Task requirements.
Find each line below containing the word "agent" and copy it.

##### Record extracts #####

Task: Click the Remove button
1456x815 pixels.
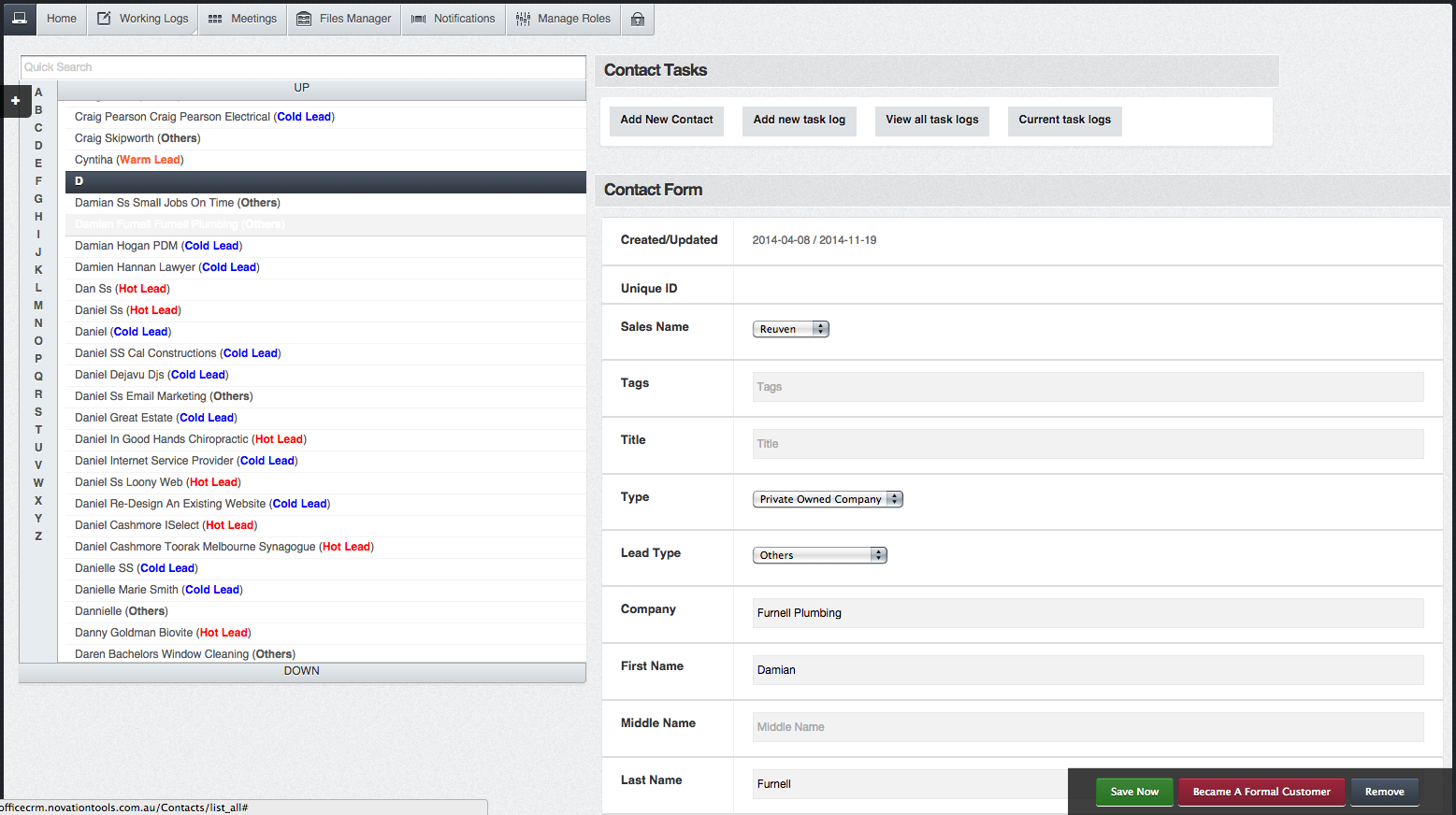Action: pyautogui.click(x=1384, y=792)
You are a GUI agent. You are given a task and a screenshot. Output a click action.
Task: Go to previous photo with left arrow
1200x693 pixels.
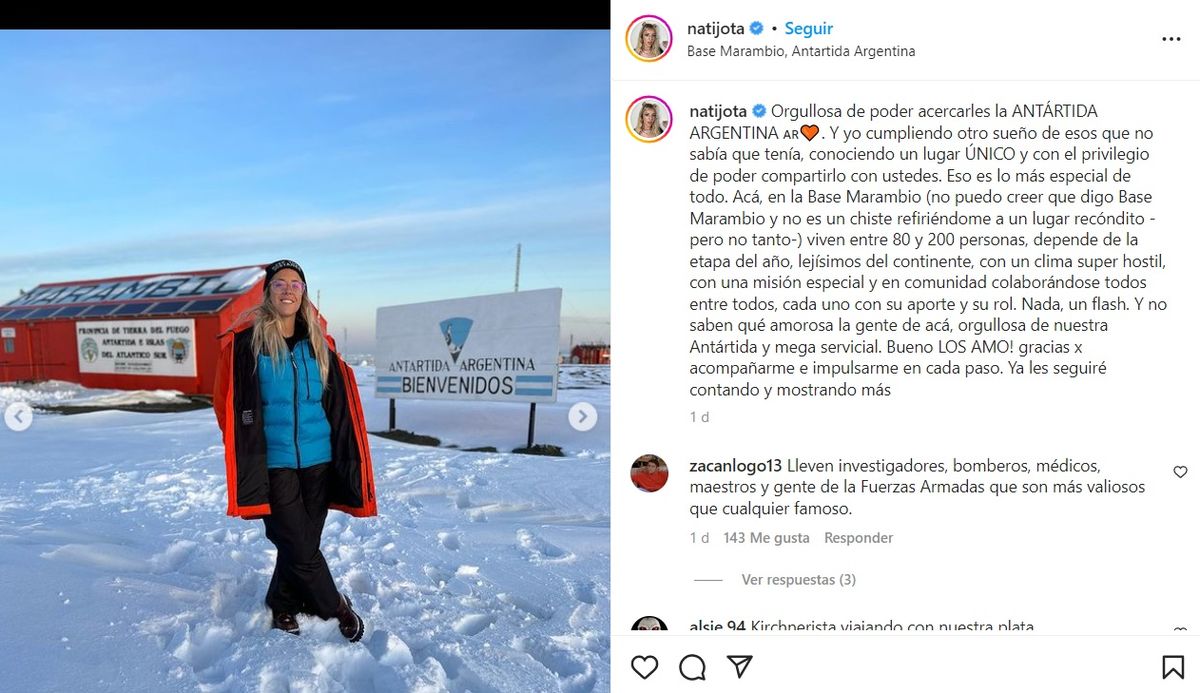[18, 416]
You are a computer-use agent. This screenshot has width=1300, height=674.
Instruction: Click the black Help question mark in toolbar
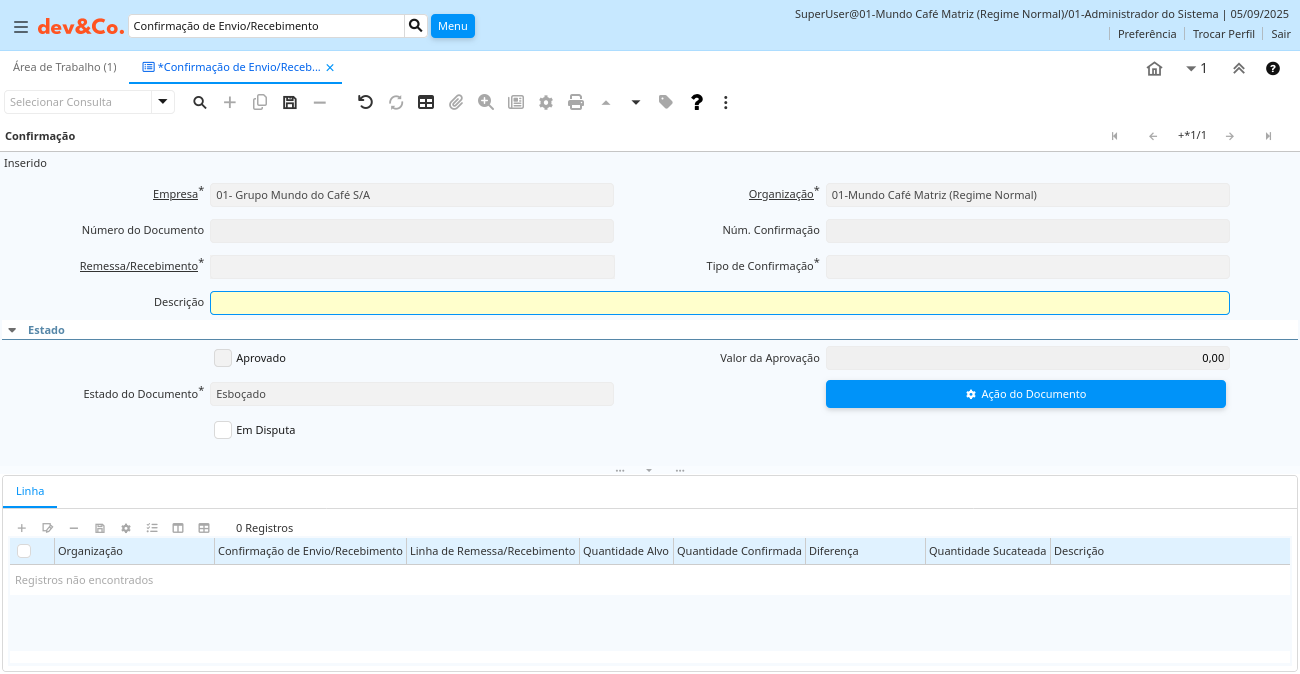(697, 102)
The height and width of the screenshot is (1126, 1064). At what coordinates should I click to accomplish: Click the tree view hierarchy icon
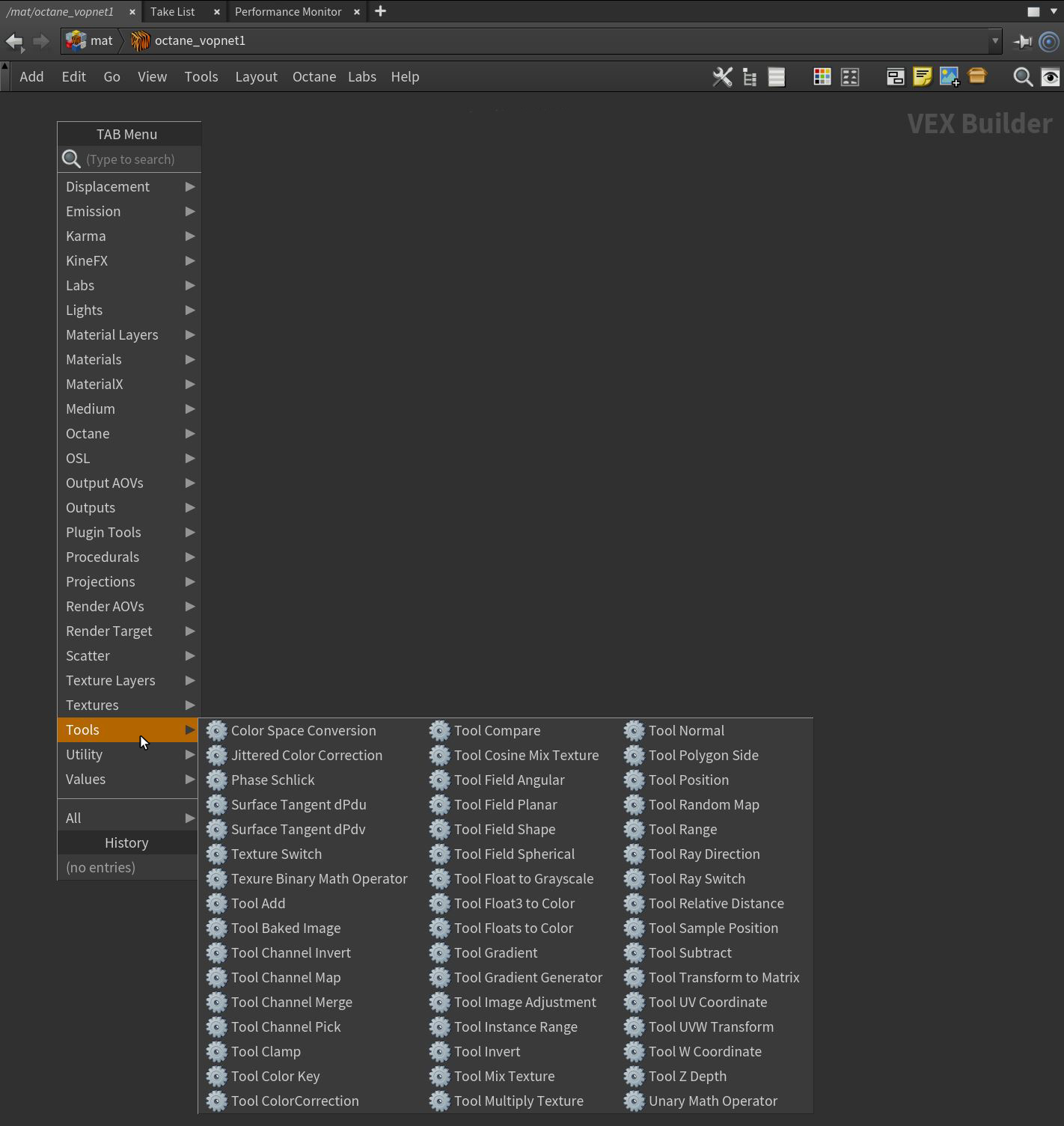click(749, 77)
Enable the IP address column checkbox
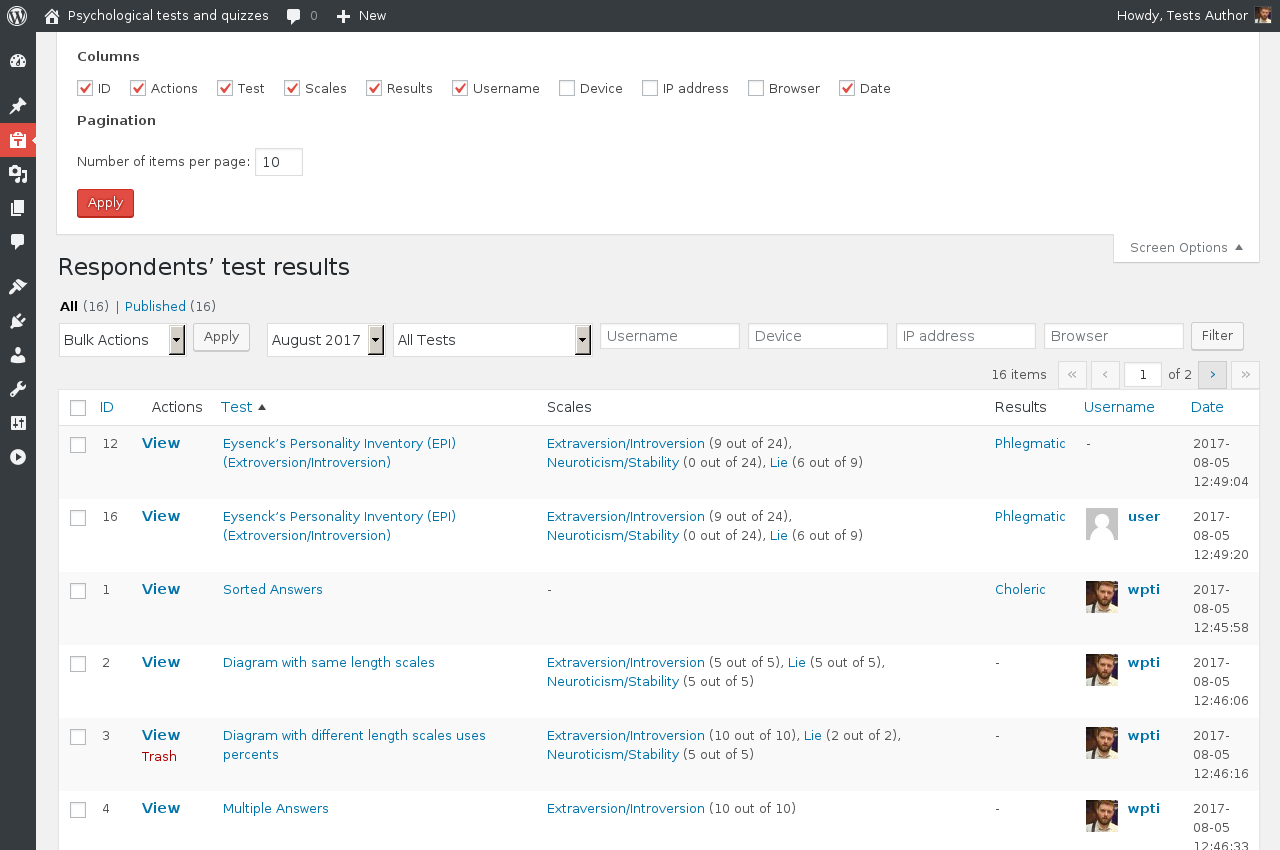 [x=650, y=88]
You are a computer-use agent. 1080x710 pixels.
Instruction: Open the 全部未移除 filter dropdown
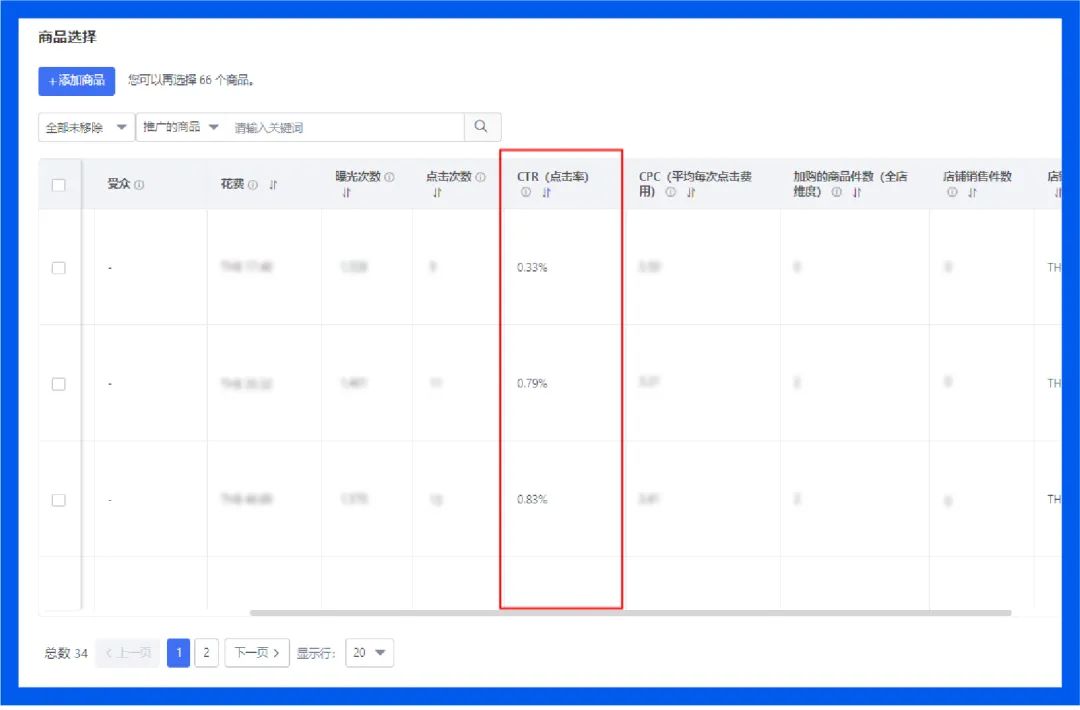[x=84, y=127]
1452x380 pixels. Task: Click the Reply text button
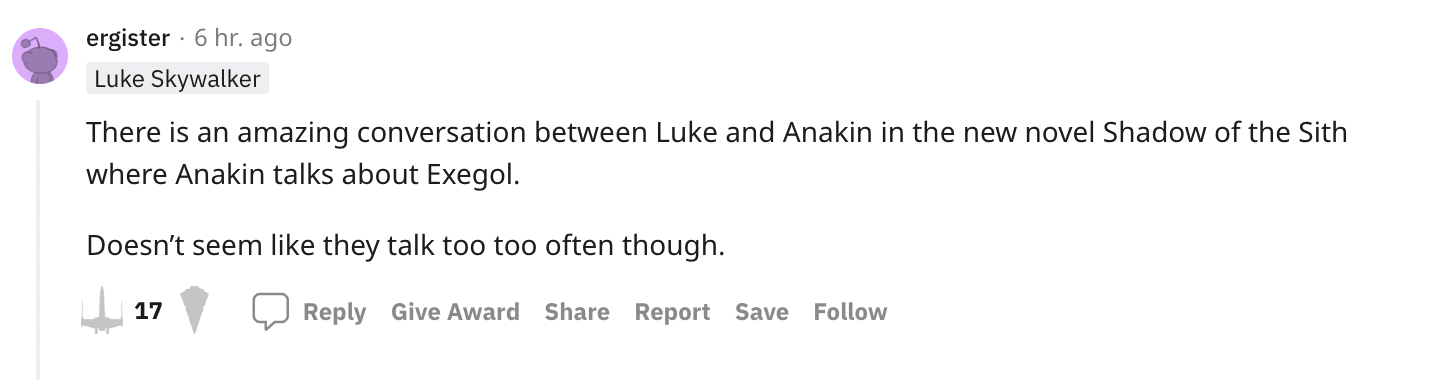(x=334, y=312)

#####

Task output.
You are a GUI agent. You are given a task and a screenshot. Output a click action.
You are a computer-use agent. This screenshot has width=1300, height=674.
You are a computer-use agent. 1080x710 pixels.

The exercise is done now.